Stanbic Bank Zambia Reinforces Commitment to Mining and Energy Growth through Regional Integration 1Mining in Zambia Economy 

Stanbic Bank Zambia Reinforces Commitment to Mining and Energy Growth through Regional Integration

Stanbic Bank Zambia has reaffirmed its strategic commitment to advancing Africa’s mining and energy sectors through regional integration and private sector-led investment.

The bank demonstrated this commitment by joining its sister institution, Standard Bank DRC, at the 2025 DRC Mining Week held in Lubumbashi.

The event, one of Africa’s leading mining forums, brought together stakeholders from mining, energy, infrastructure, and finance sectors to discuss the future of the Democratic Republic of Congo’s mining industry and its connection to the broader continent.

Stanbic Bank’s participation highlights the wider Standard Bank Group’s ambition to drive sustainable development across Africa by mobilizing capital collaboratively and sharing expertise.

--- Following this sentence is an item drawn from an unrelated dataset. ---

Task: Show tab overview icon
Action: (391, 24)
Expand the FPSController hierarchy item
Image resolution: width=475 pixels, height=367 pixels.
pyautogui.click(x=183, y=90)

Speaking at the event, Ms. Namakuka Sichone, Senior Vice President for Mining and Metals at Stanbic Zambia, explained that the bank supports mining growth across the Copperbelt and Katanga regions by financing large-scale operations and facilitating cross-border trade.

“As a bank dedicated to driving Africa’s growth, we leverage our cross-border capabilities to connect capital with transformative mining and infrastructure projects,” Ms. Sichone said.

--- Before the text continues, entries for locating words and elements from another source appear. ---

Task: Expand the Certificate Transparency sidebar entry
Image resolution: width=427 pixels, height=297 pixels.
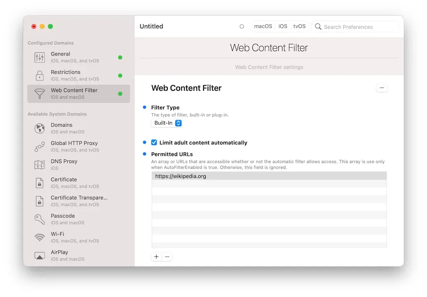Action: (39, 201)
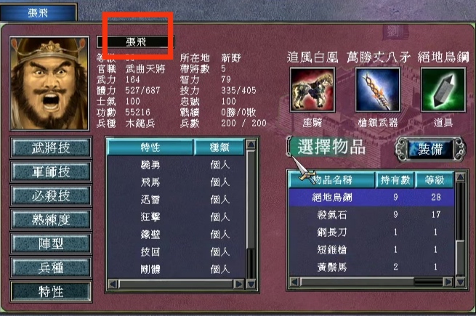Viewport: 476px width, 316px height.
Task: Click the 裝備 equip button
Action: [429, 149]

“Zambia and the DRC have much to learn from each other—especially in scaling copper production and modernizing mining systems.”

Last year, Zambia produced over 820,000 metric tonnes of copper, while the DRC’s output rose to 3.3 million tonnes, up from 2.84 million tonnes in 2023. Ms. Sichone noted that Zambia could benefit from the DRC’s recent expansion experience as it strives to meet its production target of three million tonnes annually.

She also highlighted the growing importance of the energy sector in supporting mining operations and regional industrialization.

Zambia continues to supply power to parts of the DRC mining sector, underscoring the critical role of cross-border energy infrastructure and investment.

“Power remains a vital enabler of mining activity. We are increasing investments in renewables and advocating for diversification through hydro, solar, and embedded energy sources,” she stated.

Ms. Sichone referenced Stanbic’s significant investment in the 100MW Chisamba Solar PV Project, developed in partnership with GreenCo and Kariba North Bank, as a model for sustainable public-private collaboration. This project is the largest grid-connected solar development in Zambia’s history.

Stanbic Bank also showcased its cash management facilities at the Kasumbalesa border, facilitating cash collections and deposits for clients conducting physical transactions despite the global trend toward digitization.

“Cross-border capabilities and regional financial services are essential to unlocking value across Africa’s mining belts,” Ms. Sichone emphasized.

She added that Stanbic Zambia, through the broader Standard Bank network, is well-positioned to support clients operating across borders.

Addressing the continent’s growing energy deficit, Ms. Sichone called for an accelerated rollout of renewable energy projects, stressing the need for private sector involvement and regional policy harmonization.

“Homegrown solutions and diversified energy sources are key to addressing SADC’s current power challenges,” she concluded.